A Greek mathematician has found the answer to a mind boggling maths problem that has remained unanswered for 78 years – until now.
Associate Professor of Mathematics Dimitris Koukoulopoulos together with Oxford University research professor James Maynard, has solved the Duffin and Schaeffer Conjecture.
First expressed in 1941 by mathematicians R J Duffin and A C Schaeffer, the last time a mathematician showed promise in solving the problem was in 1990. But it wouldn’t be until 29 years later that it would be fully proven by Koukoulopoulos and Maynard – two relatively young mathematicians, both aged in their 30’s.
The premise behind the Duffin and Schaeffer Conjecture is that a criteria can be set to approximate numbers if certain denominators are excluded – however if some denominators are excluded, even a sparse subset of them, some numbers may never be approximated. This maths problem belongs to the field of number theory and is called a diophantic approach, named in honour of Diophantus who was an Alexandrian Greek known for the Diophantine equation, concerned with approximating fractional numbers.
“So there are these two worlds where we can get almost all the numbers in one and almost none in the other, but there is a simple criterion that decides when we stumble upon each case,” Koukoulopoulos told Athens – Macedonia News Agency.
“Most numbers, such as the number π, which is a mathematical constant defined as the ratio of the circumference to the diameter of a circle (π = P / d) and equals 3,14159265, occurs very often in mathematics, in physics, and if one sits down and writes the decimal numbers to give an approximation of that number, they will find that they never end,” he explains.
While people cannot work with such complex number, computers certainly can. But when it comes to practically solving a complex problem such as this, he says it’s important to simplify.
“If I write the decimal numbers of π and stop at 3.14 I get an approximation of the number with an error. I can write this number 3141/1000 which is a fraction approaching π, but in fact the ancient Greeks also knew that a very good approach of π using much smaller numbers is the fraction (22/7) that uses a denominator a lot smaller. Its denominator is only 7, while the denominator of the other fraction is 1,000. The second fraction has much less complexity. And the question is, if we can use denominators of a barrier up to 1 millionth, how good an approximation of a number can we get to?
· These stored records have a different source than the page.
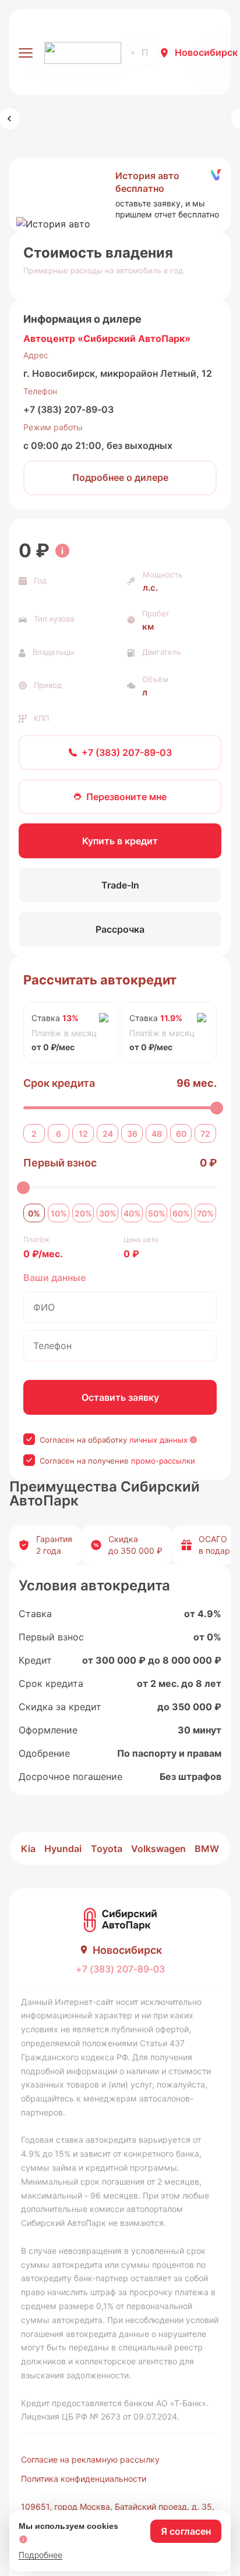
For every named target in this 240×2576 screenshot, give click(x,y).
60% (181, 1213)
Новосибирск (206, 52)
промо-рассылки (163, 1460)
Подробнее (40, 2555)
In such big questions, the ‘diophantic approach’ needs a simple fraction to find simple numbers approximations.”
While solving the riddle is a remarkable achievement, Koukoulopoulos says that he doesn’t know whether it will be applicable to practical matters in life.
“In theoretical mathematics it would be nice to see your work applied in real life, but the nature of theoretical mathematics is such that applying ideas can take many years until something is done or even an indirect contribution is made,” he said.
Despite this however, the mathematician says that funding in this area is vital, given that greater understanding of such equations can have a direct impact on research in the fields of applied mathematics, physics and engineering.
Hailing from Kozani, Koukoulopoulos studied mathematics at the Aristotle University of Thessaloniki before obtaining his post-graduate degree from the University of Illinois. He then went on to get his PhD at Princeton, and has continued on to his current post at the University of Montreal where he is apart of a post-PhD program.